Exercise aim:
Please retype the rows below word for word, beginning at the line that contains "The width and" and stopping after the line that contains "coord(164,96)". Leave the pictures out of your copy.

Task material:
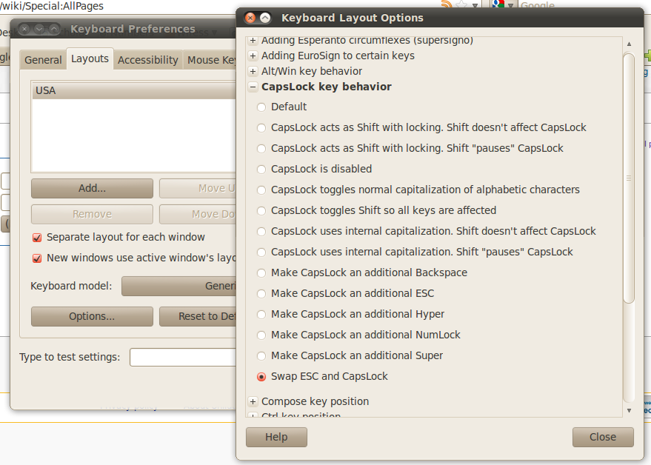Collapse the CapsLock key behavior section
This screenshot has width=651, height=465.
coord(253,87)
...
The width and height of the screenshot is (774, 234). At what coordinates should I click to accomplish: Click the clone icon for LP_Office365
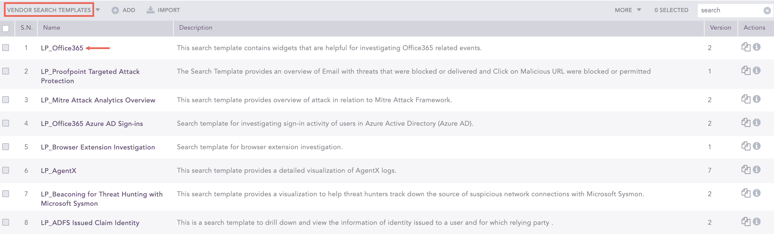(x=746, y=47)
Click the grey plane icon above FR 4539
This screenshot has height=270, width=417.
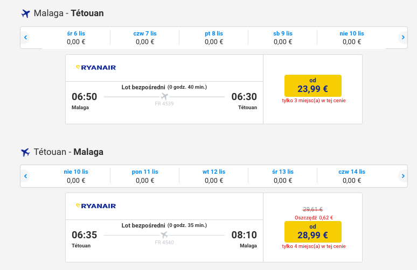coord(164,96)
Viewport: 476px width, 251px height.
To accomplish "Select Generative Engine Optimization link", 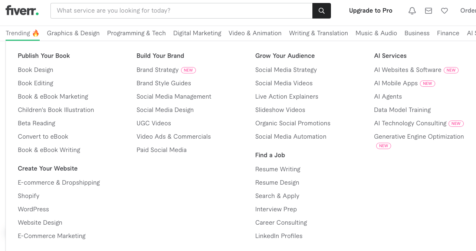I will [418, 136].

Response:
The width and height of the screenshot is (774, 234). At what coordinates should I click to accomplish: Click the clone icon for LP_Office365
(x=746, y=47)
Click the grey plane icon above FR 4539
This screenshot has height=270, width=417.
coord(164,96)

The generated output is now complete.